==== Given entries ====

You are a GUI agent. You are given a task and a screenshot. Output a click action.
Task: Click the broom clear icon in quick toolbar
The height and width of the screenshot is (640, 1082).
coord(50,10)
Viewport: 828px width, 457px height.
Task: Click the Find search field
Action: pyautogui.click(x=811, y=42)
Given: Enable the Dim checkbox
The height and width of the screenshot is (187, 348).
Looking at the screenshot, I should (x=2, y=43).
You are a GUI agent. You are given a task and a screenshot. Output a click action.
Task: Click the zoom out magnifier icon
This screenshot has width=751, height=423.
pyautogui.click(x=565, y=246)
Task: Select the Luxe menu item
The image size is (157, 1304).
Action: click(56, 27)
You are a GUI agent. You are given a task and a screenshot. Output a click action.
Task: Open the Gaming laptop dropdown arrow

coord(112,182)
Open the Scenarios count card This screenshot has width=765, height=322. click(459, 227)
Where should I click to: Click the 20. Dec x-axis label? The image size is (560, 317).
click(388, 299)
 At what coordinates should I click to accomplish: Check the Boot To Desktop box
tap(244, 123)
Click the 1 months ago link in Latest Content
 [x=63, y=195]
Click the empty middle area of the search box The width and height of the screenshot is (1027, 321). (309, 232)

====

Your instructions => What's required is that all of the material be returned exactly.

Result of this exercise =>
You are a GUI agent. You are given a task and a screenshot. Output a click action.
Task: Click the broom clear icon in quick toolbar
The height and width of the screenshot is (640, 1082).
coord(50,10)
Viewport: 828px width, 457px height.
Task: Click the Find search field
Action: pyautogui.click(x=811, y=42)
Given: Enable the Dim checkbox
The height and width of the screenshot is (187, 348).
Looking at the screenshot, I should (x=2, y=43).
You are a GUI agent. You are given a task and a screenshot. Output a click action.
Task: Click the zoom out magnifier icon
This screenshot has width=751, height=423.
pyautogui.click(x=565, y=246)
Task: Select the Luxe menu item
The image size is (157, 1304).
Action: click(56, 27)
You are a GUI agent. You are given a task and a screenshot. Output a click action.
Task: Open the Gaming laptop dropdown arrow

coord(112,182)
Open the Scenarios count card This screenshot has width=765, height=322. click(459, 227)
Where should I click to: Click the 20. Dec x-axis label? The image size is (560, 317).
click(388, 299)
 At what coordinates should I click to accomplish: Check the Boot To Desktop box
tap(244, 123)
Click the 1 months ago link in Latest Content
 [x=63, y=195]
Click the empty middle area of the search box The width and height of the screenshot is (1027, 321). (309, 232)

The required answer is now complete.